2011: Cardinals come back again and again and again and again and again
The Cardinals erased a Rangers lead in the first inning, and in the third inning, and in the sixth inning. Then, trailing by two in the ninth and down to their final strike, David Freese tripled to send the game to extra innings. Naturally, Texas scored two in the 10th and again was one strike away from its first World Series title, but naturally, the Cardinals again tied the score on Lance Berkman’s single. Freese ended it in the 11th with a solo homer, and the Cardinals won it all the next night. It was the first time in World Series history that a team came back from two different two-run deficits in the ninth inning or later in the same game.
2002: Angels’ historic comeback
Down 5-0, the Angels got three back on a Scott Spiezio home run in the seventh and then manufactured three more in the eighth, the last two off Giants closer Robb Nen, who had the most saves in baseball from 2000 to 2002. The five-run comeback was the largest in a World Series elimination game, and the Angels would cruise to their first World Series title the next night.
Here’s one more that Boz left off his list.

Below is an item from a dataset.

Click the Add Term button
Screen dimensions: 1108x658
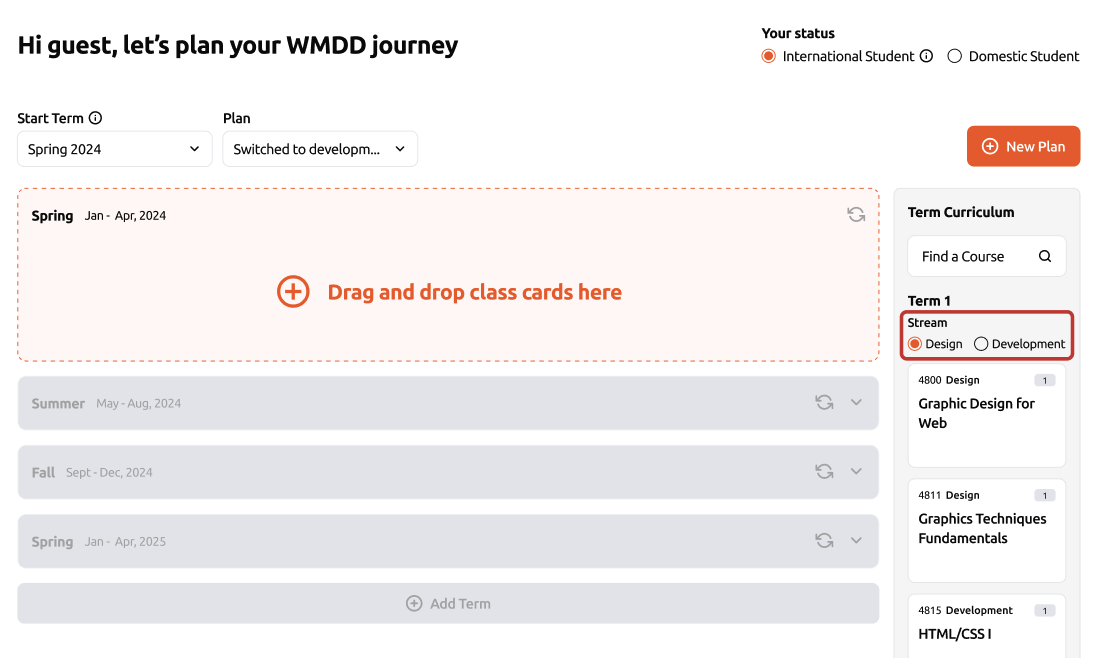448,603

1993: Joe Carter touches 'em all
The Blue Jays stormed to a 5-1 lead over the Phillies by the fifth inning and seemed on their way to a second straight title, but Philly scored five times in the seventh to take a 6-5 lead. That’s where it stood in the ninth when Joe Carter stepped to the plate. His three-run, game-winning, series-clinching homer off Mitch Williams prompted longtime Blue Jays radio announcer Tom Cheek’s famous reminder to “Touch 'em all, Joe; you’ll never hit a bigger home run in your life!”